| Task brief |
Every line below from the one with "Select the 1st run I/O speed 338 MB/s" through the one with "Screen dimensions: 800x560" should be retyped exactly, both ends included; no other lines and no pictures.

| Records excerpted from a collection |
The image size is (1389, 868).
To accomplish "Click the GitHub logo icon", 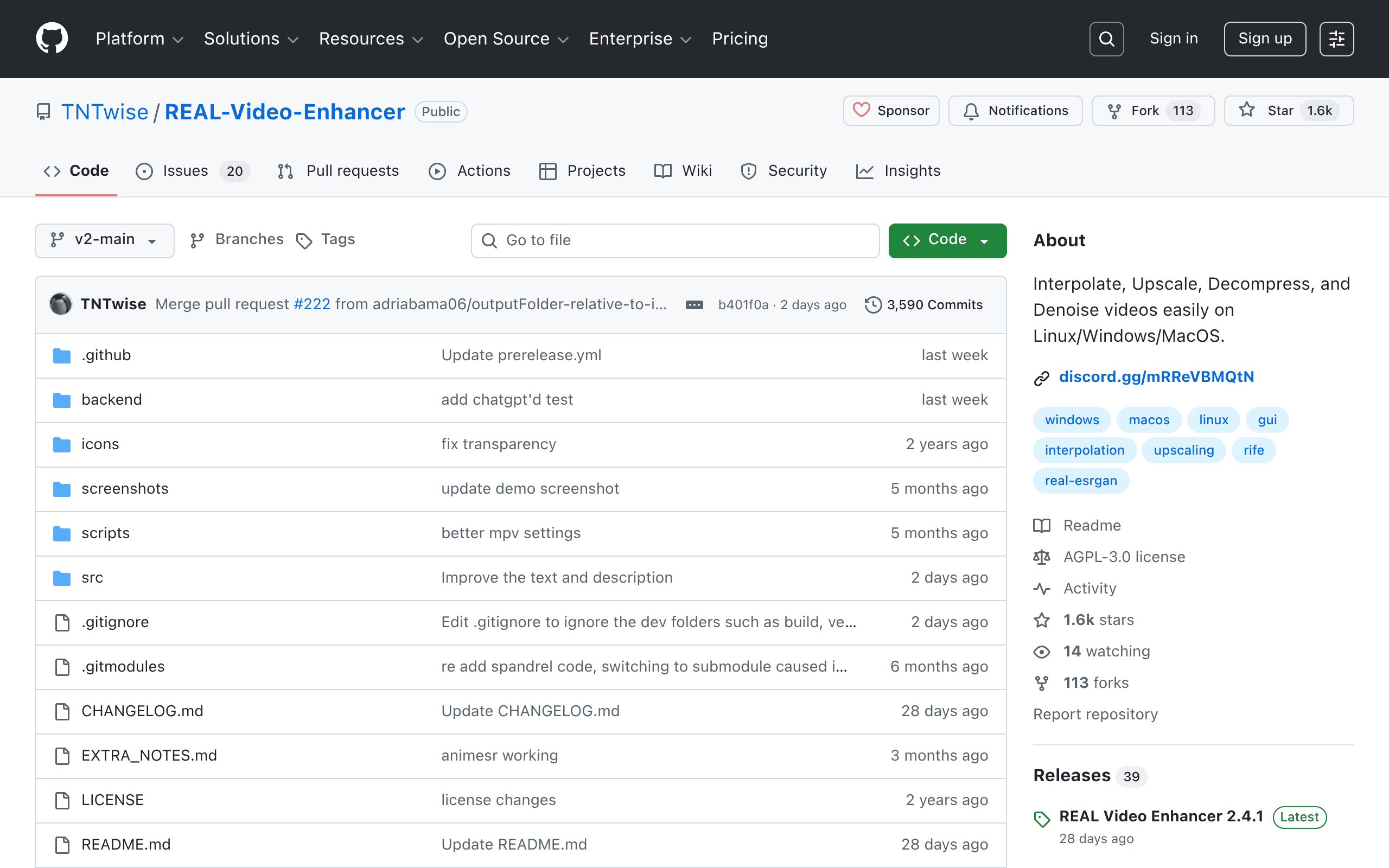I will tap(52, 39).
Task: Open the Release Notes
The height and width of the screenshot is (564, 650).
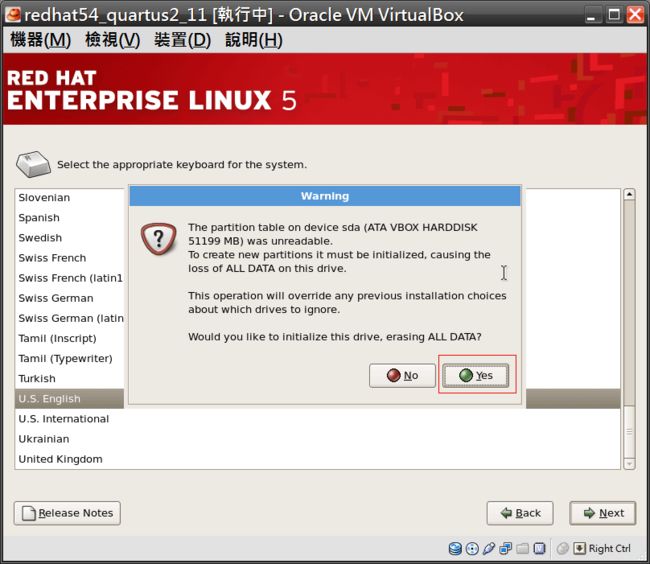Action: [x=67, y=513]
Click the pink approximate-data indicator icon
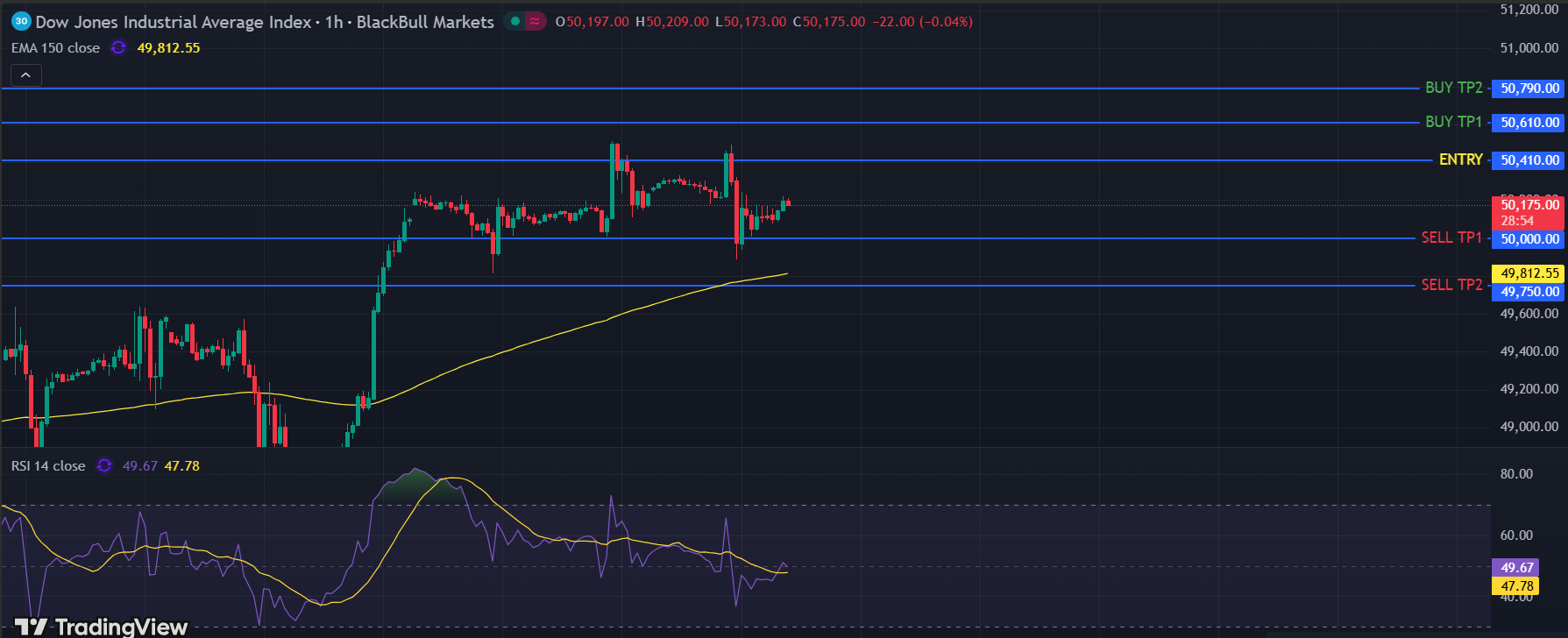 [535, 21]
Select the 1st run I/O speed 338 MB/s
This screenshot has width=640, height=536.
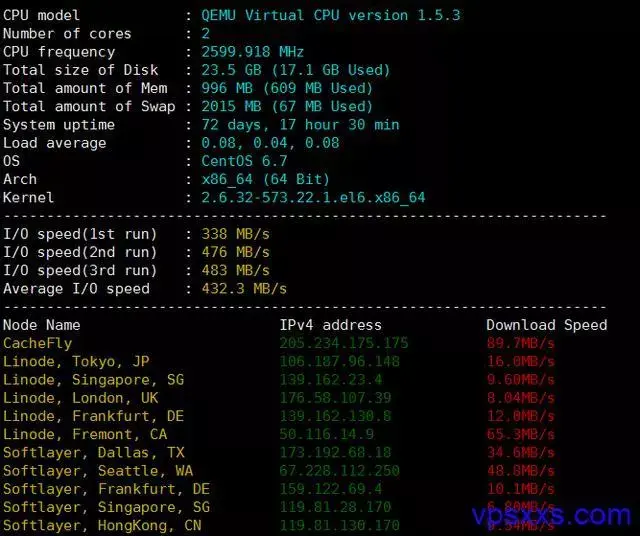236,234
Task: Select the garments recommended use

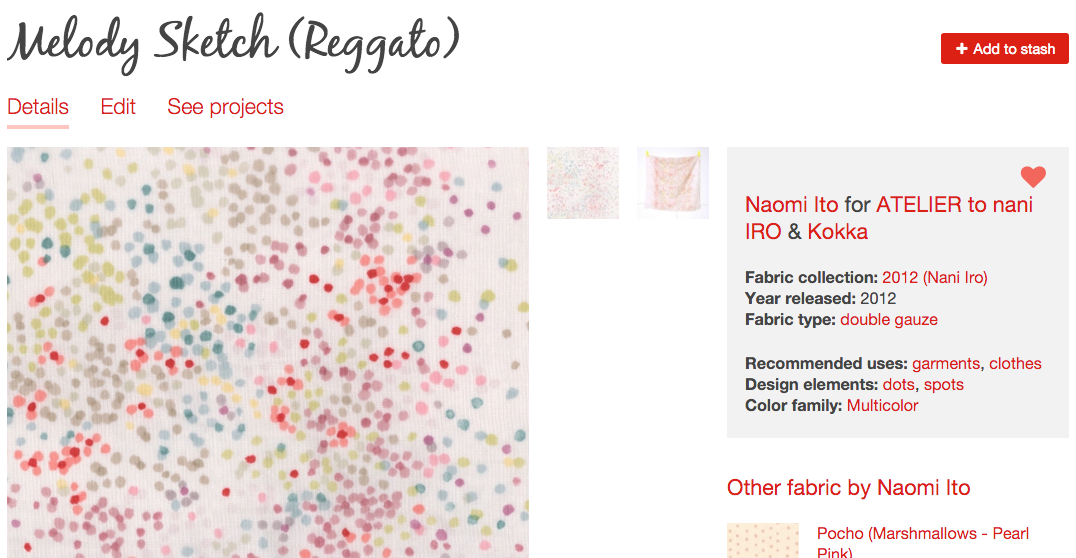Action: click(946, 364)
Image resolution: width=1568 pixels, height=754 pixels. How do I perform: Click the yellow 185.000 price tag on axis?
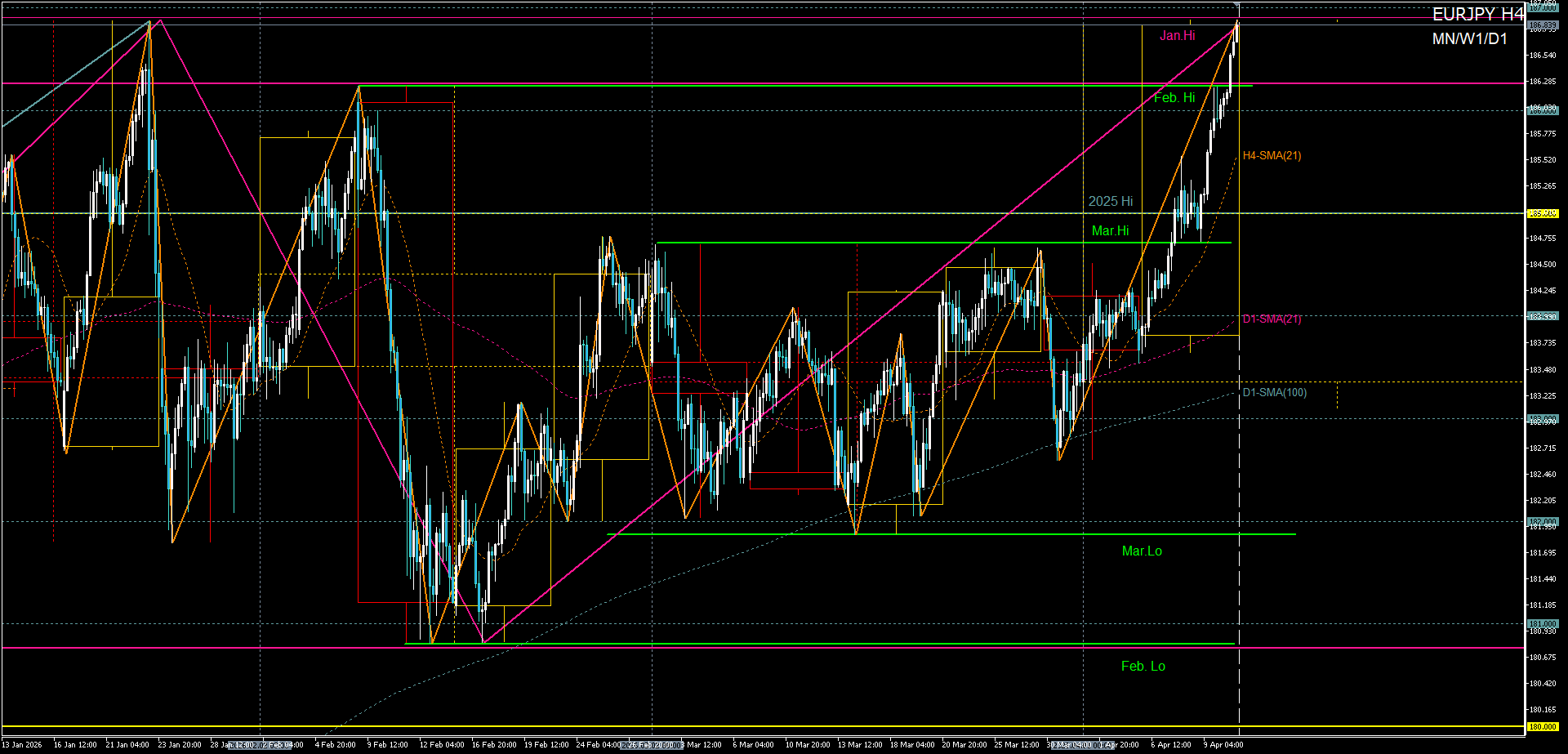coord(1543,214)
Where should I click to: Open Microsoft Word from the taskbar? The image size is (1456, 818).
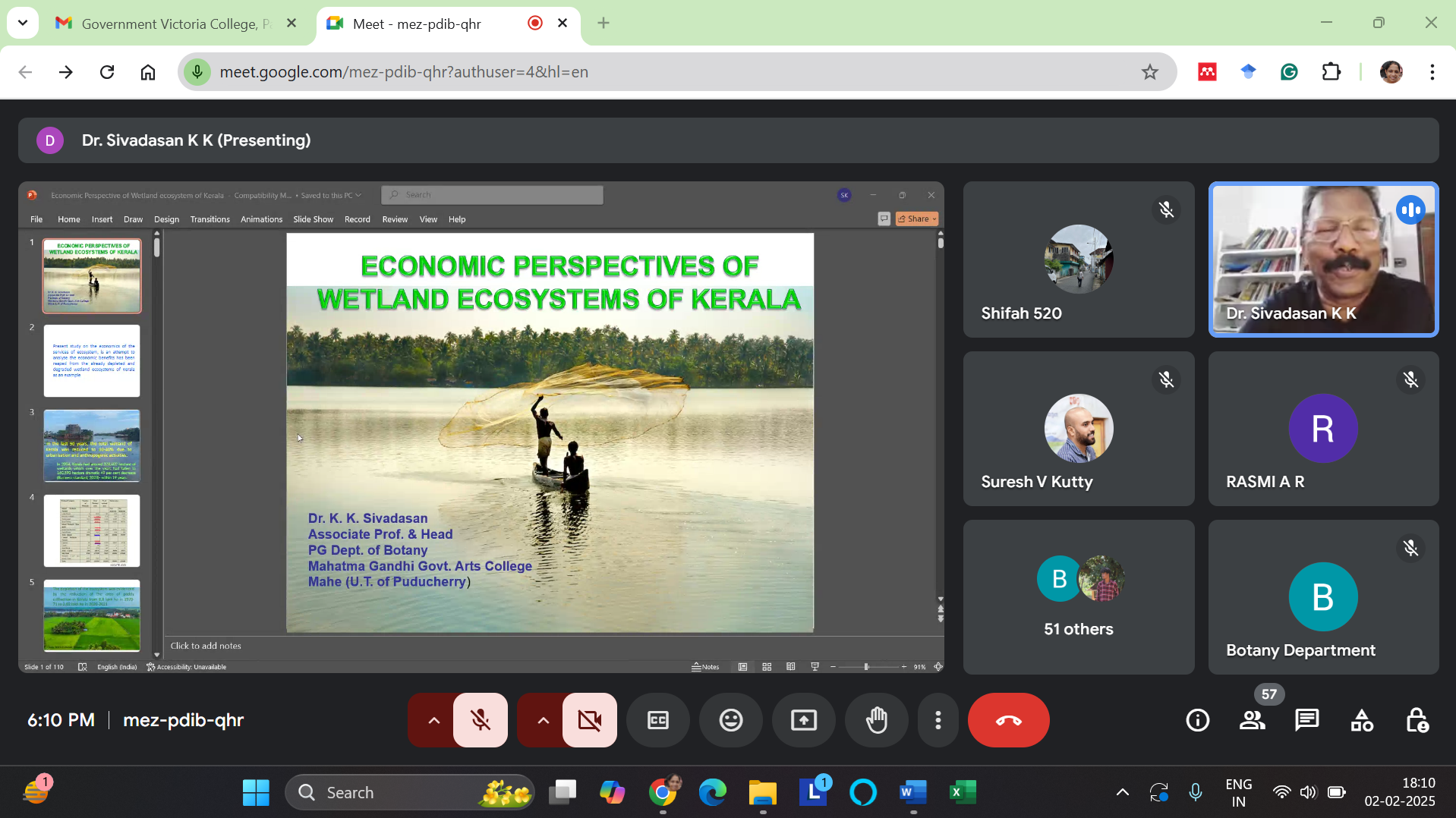click(x=912, y=793)
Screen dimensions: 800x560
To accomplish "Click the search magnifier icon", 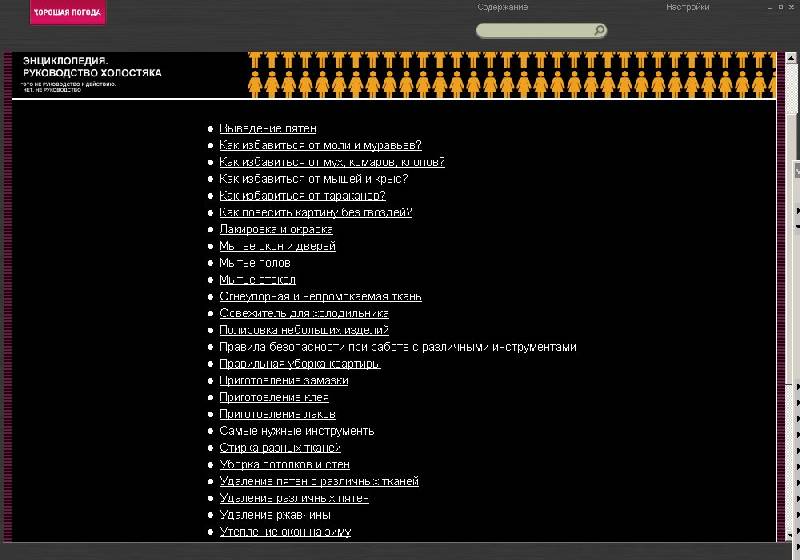I will point(599,31).
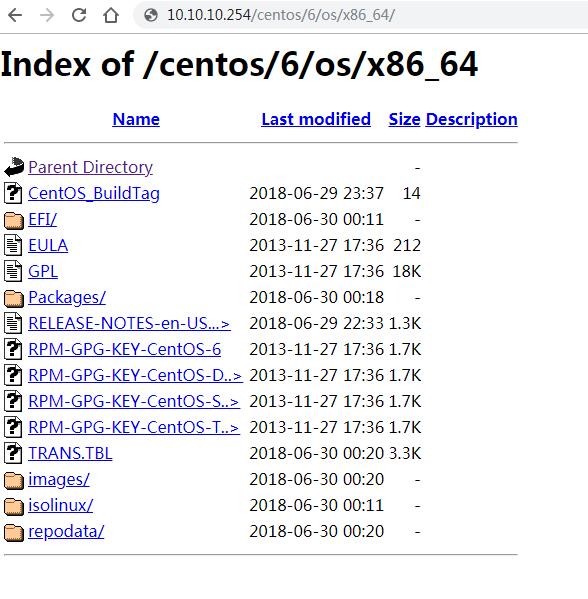Sort listing by Description header
The width and height of the screenshot is (588, 599).
coord(471,119)
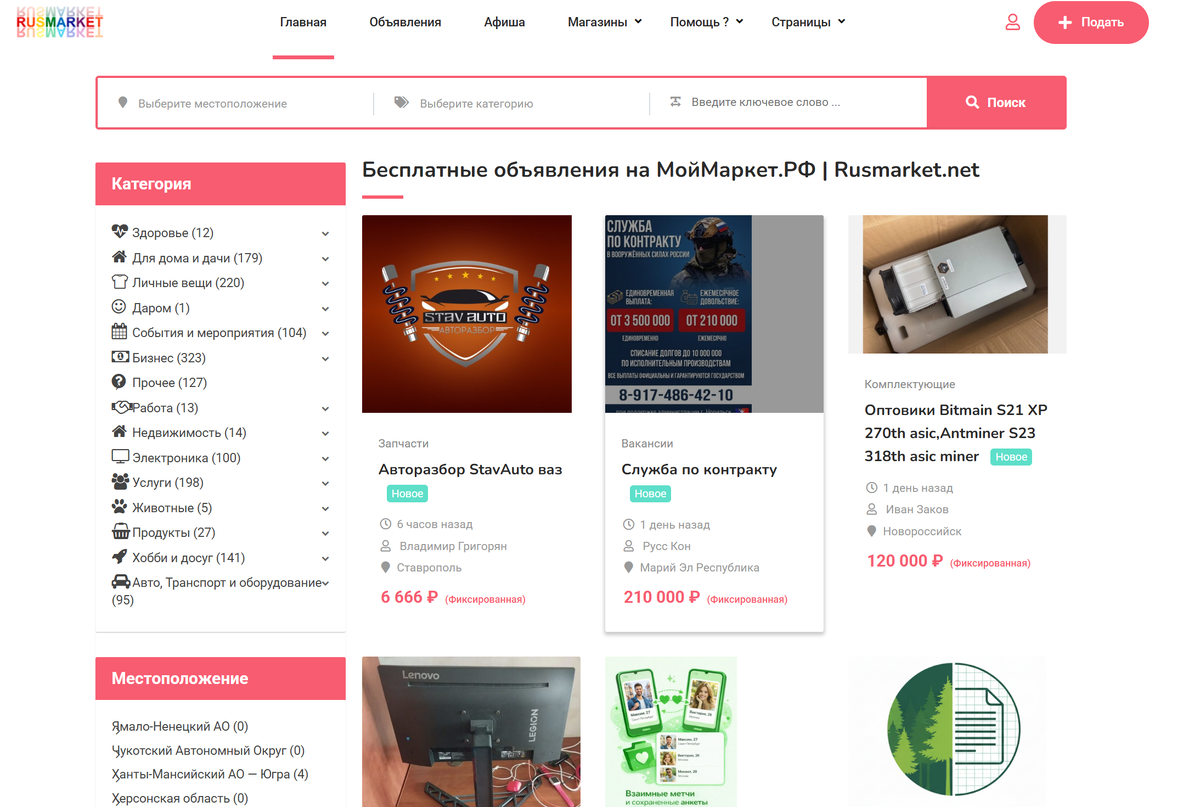
Task: Go to the Объявления menu item
Action: pyautogui.click(x=405, y=22)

| Result of this exercise |
Select the 1st run I/O speed 338 MB/s
This screenshot has width=640, height=536.
236,234
Task: Select the garments recommended use

Action: click(946, 364)
Image resolution: width=1568 pixels, height=754 pixels. How do I perform: Click the yellow 185.000 price tag on axis?
coord(1543,214)
Where should I click to: Open Microsoft Word from the taskbar? The image size is (1456, 818).
click(x=912, y=793)
Screen dimensions: 800x560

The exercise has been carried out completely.